Trigésima primera entrega: El imperio contraataca
Inesperado lector,
recuerdo como uno de los días más tristes de mi vida aquel en que, durante una comida familiar, mi propia vieja confesó que le echaba cebolla a la tortilla de patatas. La artimaña de desmenuzarla no era tanto porque se le quedaba “jugosica”, sino para colármela a mí, acérrimo enemigo de esa cochina costumbre, arraigada entre anosmáticos o entre aquellos que, sin serlo, carecen del más mínimo sentido del decoro olfativo. ¿En quién se puede confiar después de semejante traición? Considero una gran fortuna que un hallazgo tan doloroso se hubiera producido cuando ya era más que maduro y no a una edad en que la inocencia destrozada me hubiera hecho enemigo del género humano.
Por otro lado, también me habría preparado mejor para los golpes que me ha ido dando la vida. Ya conoces el trauma tan inesperado que supuso para mí quedarme sin trabajo después de siglos (8) entregándome en cuerpo y alma a una empresa que no ha tenido ningún reparo en dejarme tirado cuando la jubilación estaba más a la vista que el paro. El poco tiempo transcurrido desde que dejé de ser un elemento útil de la sociedad me está dejando mentalmente vacío y físicamente inhabilitado.
Todos los mensajes que le llegan a uno desde los omnipresentes altavoces del capital tienden a hacerte pensar que si no eres dueño de tu destino, que si no controlas tus movimientos, que si no prosperas, es porque no te has esforzado lo suficiente. Que si el patrón ha dejado de considerarte útil, si permites que la gente honrada te mantenga, es porque eres un despojo, un desecho, puta basura llorona.
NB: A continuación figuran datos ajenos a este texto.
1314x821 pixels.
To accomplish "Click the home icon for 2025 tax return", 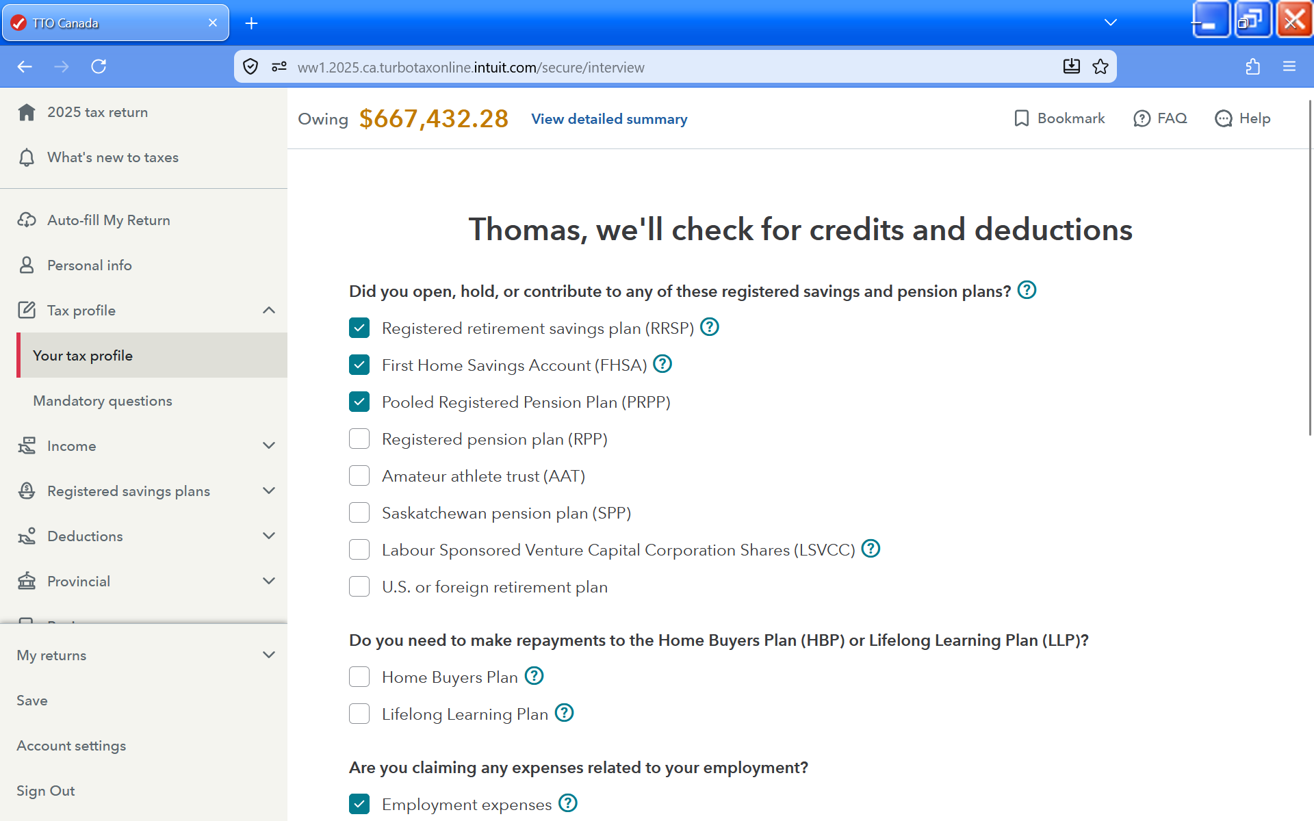I will [x=27, y=112].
Desde mi humilde posición, he visto el modo en que se puede manipular la vida de la gente con actos tan sencillos como colocar en su camino una mierda reacondicionada, podríamos decir que impostada, de un modo calculado, metódico, implacable. El ingenuo ciudadano que se caga en to lo que se menea no puede sospechar que el azar no se ha reído de él, que el acontecimiento es cualquier cosa menos fortuito: toda una corporación excramental ha puesto muchos medios técnicos y humanos para que ocurra así.
Al fin y al cabo, incrédulo lector, las mierdas de perro recogidas, tratadas y reinsertadas en un entorno más favorable, han triunfado a su inerte, ciega, modesta y secreta manera. Otras mierdas menos afortunadas, naturales o procesadas, languidecen olvidadas sin molestar a nadie, sin llegar a ser nunca la cebolla camuflada en una tortilla que masticará un confiado pobre hombre que se había esforzado inútilmente por prevenir esa contingencia.